Assessing the risk of alcohol-induced dose dumping from sustained-release oral dosage forms: in vitro-in silico approach.

Consumption of alcoholic beverages with sustained-release oral dosage forms may pose a risk to patients due to potential alcohol-induced dose dumping (ADD). Regulatory guidances recommend in vitro dissolution testing to identify the risk of ADD, but the question remains whether currently proposed test conditions can be considered biopredictive. The purpose of this study was to evaluate different dissolution setups to assess ADD, and the potential of combined in vitro-in silico approach to predict drug absorption after concomitant alcohol intake for hydrophilic and lipophilic sustained-release tablets containing ibuprofen or diclofenac sodium. According to the obtained results, the impact of ethanol was predominantly governed by the influence on matrix integrity, with the increase in drug solubility being less significant. Hydrophilic matrix tablets were less susceptible to ADD than lipophilic matrices, although the conclusion on formulation ethanol-vulnerability depended on the employed experimental conditions.
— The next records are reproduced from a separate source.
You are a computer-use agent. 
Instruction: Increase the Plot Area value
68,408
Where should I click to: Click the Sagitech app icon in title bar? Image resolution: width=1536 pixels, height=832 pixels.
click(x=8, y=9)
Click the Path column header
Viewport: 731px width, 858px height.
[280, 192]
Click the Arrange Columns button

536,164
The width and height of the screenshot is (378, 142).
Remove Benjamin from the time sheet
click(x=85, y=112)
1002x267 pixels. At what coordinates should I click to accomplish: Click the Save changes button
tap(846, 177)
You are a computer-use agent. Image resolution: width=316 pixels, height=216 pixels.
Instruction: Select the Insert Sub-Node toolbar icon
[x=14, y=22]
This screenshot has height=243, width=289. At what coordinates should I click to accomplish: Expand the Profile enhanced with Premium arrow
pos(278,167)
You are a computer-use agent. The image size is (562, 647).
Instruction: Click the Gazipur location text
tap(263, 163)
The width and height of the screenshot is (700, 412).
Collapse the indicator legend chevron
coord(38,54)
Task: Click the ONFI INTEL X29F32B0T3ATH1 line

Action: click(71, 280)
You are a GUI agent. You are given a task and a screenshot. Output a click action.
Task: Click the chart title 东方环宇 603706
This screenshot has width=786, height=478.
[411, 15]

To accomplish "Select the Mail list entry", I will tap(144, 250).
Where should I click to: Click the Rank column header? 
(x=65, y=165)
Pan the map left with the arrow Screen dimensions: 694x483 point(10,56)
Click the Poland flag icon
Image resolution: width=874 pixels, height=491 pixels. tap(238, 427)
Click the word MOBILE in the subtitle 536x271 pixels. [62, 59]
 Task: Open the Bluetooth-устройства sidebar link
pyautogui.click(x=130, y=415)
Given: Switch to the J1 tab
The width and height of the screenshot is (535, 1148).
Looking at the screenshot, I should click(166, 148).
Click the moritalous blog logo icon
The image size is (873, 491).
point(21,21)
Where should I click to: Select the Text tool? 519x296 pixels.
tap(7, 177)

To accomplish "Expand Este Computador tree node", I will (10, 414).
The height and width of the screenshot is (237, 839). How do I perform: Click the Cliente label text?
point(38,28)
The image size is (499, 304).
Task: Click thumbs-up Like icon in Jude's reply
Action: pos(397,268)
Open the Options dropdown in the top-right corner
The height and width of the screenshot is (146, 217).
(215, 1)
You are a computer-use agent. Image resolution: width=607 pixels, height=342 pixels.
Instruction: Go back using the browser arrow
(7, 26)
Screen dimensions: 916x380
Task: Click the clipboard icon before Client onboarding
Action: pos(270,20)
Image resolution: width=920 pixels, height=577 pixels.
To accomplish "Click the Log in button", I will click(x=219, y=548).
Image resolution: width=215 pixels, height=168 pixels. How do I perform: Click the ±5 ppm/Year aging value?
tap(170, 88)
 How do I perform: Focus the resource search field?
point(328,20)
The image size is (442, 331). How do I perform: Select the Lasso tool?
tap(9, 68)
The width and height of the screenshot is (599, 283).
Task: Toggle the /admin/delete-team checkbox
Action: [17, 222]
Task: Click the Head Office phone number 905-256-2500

In silico predictions indicated that the observed changes in drug dissolution would not result in plasma concentrations beyond therapeutic window, but sustained-release characteristics of the formulations might be lost. Overall, the study demonstrated that in vitro-in silico approach may provide insight into the effect of ADD on drug clinical performance, and serve as a tool for ADD risk assessment.